═══ Selected passage

The Arbitration Tribunal’s insistence on adjudicating the legal status of disputed islands in the Spratlys might potentially upset the balance between these two principles. There is only one clause in the Convention, that is, Article 121 defining the island regime. However, the Spratlys are composed of different types of “insular features” (islands, reefs and low tide elevations, reefs, etc.) with various legal statuses, producing different maritime rights and having differing implications for delimitating maritime boundaries. These issues are far from being able to be regulated by just one clause. It is hard to distinguish an island from a rock, and a reef from a low tide elevation. In the Romania v. Ukraine case, the International Court of Justice has chosen to simply draw a delimitation line between the two countries, thus avoiding giving a clear answer on whether the “Serpents’ Island” is an island as requested by Ukraine, or a rock, as claimed by Romania. This demonstrates well how hard it is to differentiate “island” with “rock.” Another issue relates to the maritime zones granted to the islands or other features in the SCS. Applying article 121 (3) to the SCS islands sounds extremelydifficult. Since the status of features may vary over time, so will the result of an application. Since a low tide elevation is not entitled to territorial claims, the judgment of their legal status directly impacts the nation’s sovereignty, leading to territorial expansion or reduction. This makes a judicial determination of their status all the more consequential.

Judging from the recent cases (such as the case of Mauritius v. United Kingdom, Philippines v. China), the arbitral tribunal is eroding and undermining the sovereignty of coastal states and the connotation and extension of their jurisdiction over the sea. It will ultimately damage the interests of all coastal states including Philippines.

══════
═══ Extracted records

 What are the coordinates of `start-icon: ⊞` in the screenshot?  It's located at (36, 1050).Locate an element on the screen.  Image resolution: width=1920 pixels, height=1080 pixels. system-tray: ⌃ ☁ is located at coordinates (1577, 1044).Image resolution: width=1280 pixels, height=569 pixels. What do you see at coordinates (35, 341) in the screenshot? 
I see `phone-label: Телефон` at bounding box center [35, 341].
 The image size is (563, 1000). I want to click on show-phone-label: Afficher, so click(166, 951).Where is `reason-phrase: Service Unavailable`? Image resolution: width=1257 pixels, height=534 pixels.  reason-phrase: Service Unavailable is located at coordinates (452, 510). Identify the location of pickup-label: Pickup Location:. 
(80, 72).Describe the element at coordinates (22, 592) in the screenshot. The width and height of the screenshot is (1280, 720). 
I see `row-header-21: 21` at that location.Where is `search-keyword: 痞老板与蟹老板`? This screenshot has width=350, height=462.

══════

**What this task involves:**
Continue the passage on the arbitral tribunal and the Spratly Islands, picking up after its last sentence.

**Answer to this problem:**
As far as the South China Sea dispute is concerned, the involvement of the international arbitration has weakened a nation’s right in establishing regional maritime order. It is clear to all that the power of arbitration mechanisms has gradually strengthened and continues to expand. The arbitral tribunal will give final rulings on arbitration proposed by the Philippines in 2016, and may negate the legal basis of the China’s U-shaped line in the South China sea and the rights within the line. As the Arbitration Tribunal expands its jurisdiction and ignores the legitimate and reasonable claims of the coastal states, tensions between the contracting states of UNCLOS will increase. So described, the arbitration will be not prudently implemented.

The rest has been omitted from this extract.